Recent insights into cotton functional genomics: progress and future perspectives

Abstract

Functional genomics has transformed from futuristic concept to well-established scientific discipline during the last decade. Cotton functional genomics promise to enhance the understanding of fundamental plant biology to systematically exploit genetic resources for the improvement of cotton fibre quality and yield, as well as utilization of genetic information for germplasm improvement. However, determining the cotton gene functions is a much more challenging task, which has not progressed at a rapid pace. This article presents a comprehensive overview of the recent tools and resources available with the major advances in cotton functional genomics to develop elite cotton genotypes. This effort ultimately helps to filter a subset of genes that can be used to assemble a final list of candidate genes that could be employed in future novel cotton breeding programme. We argue that next stage of cotton functional genomics requires the draft genomes refinement, re-sequencing broad diversity panels with the development of high-throughput functional genomics tools and integrating multidisciplinary approaches in upcoming cotton improvement programmes.

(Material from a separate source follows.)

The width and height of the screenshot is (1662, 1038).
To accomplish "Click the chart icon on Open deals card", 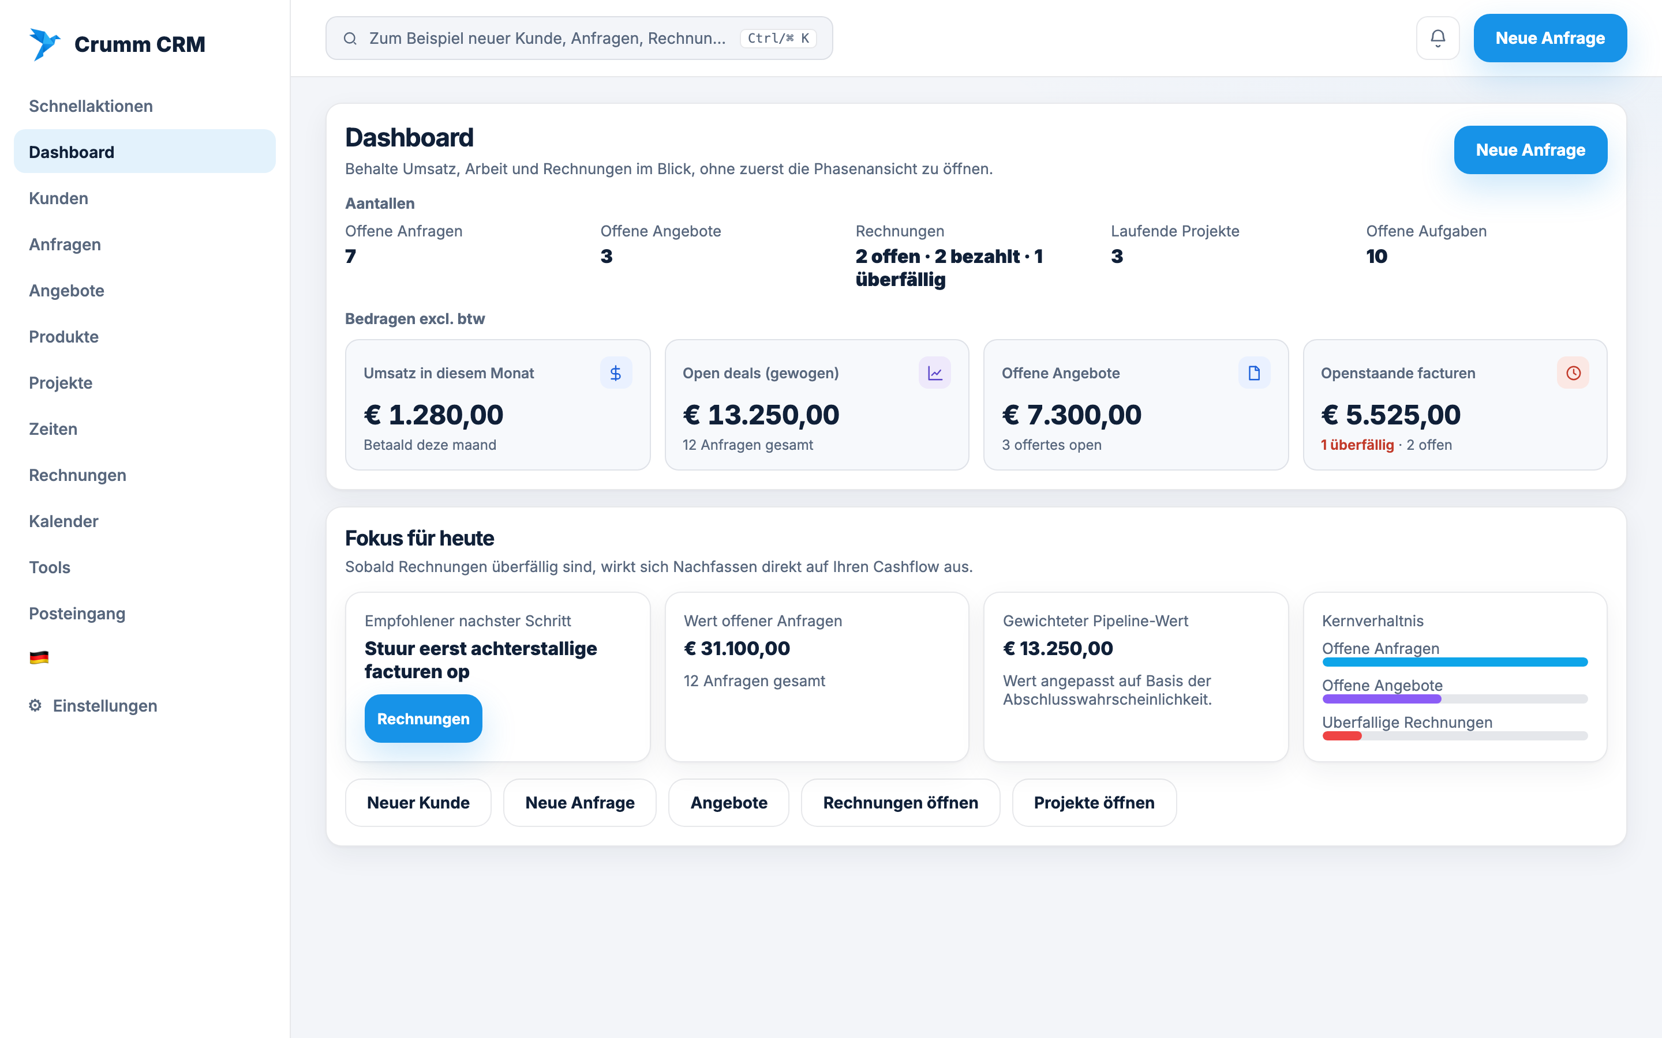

Keywords: CRISPR/Cas9; biotic and abiotic stresses; cotton databases; cotton improvement; gene discovery tools; genome sequencing.

Figure 1

A scheme of the sequential research processes from whole‐genome sequencing to practical functional genomics in cotton. This figure shows the integrative approach of comprehensive information flows from the whole‐genome sequencing to practical functional genomics in cotton. It systematically represents the typical data evaluation path with bioinformatics tools in genomics, transcriptomics and epigenomics technologies to analyse the genomic mutations, differential gene expression and regulation of epigenetic signalling tools. It also incorporates protein expression data into appropriate genes and functional networks which ultimately facilitate the identification and cloning of functional genes. SNPs (single nucleotide polymorphisms), Indels (insertion/deletion) and CNVs (copy number variations)

Figure 2

Chromosome size distribution (y‐axis) and number of annotated genes (above each bar) of different Gossypium species. Differences in chromosome size and number of annotated genes (above each bar) by two independent studies between the sequenced genomes of (a) G. raimondii (Paterson et al., (blue); Wang et al., (red)); (b) At‐subgenome of G. hirsutum (Li et al., (blue); Zhang et al., (red)), and (c) Dt‐subgenome of G. hirsutum (Li et al., (blue); Zhang et al., (red)). These differences might be due to errors in their assemblies, which in turn also affects the various genome analyses among different cotton species. Currently, we need to devote more efforts in capturing, evaluating and fixing their misassemblies by developing quality control standards.

Figure 3

A venn diagram of the differentially expressed genes during fibre development, tissue and organ development, abiotic stress resistance and ovule development. The functional distribution of annotated genes from G. hirsutum (Zhang et al., 2015b) highlights that 52 854 differentially expressed genes were commonly identified during fibre, organ, tissue and ovule development and resistance against abiotic stress. However, more genes were differentially expressed during stress resistance than during fibre and organ development.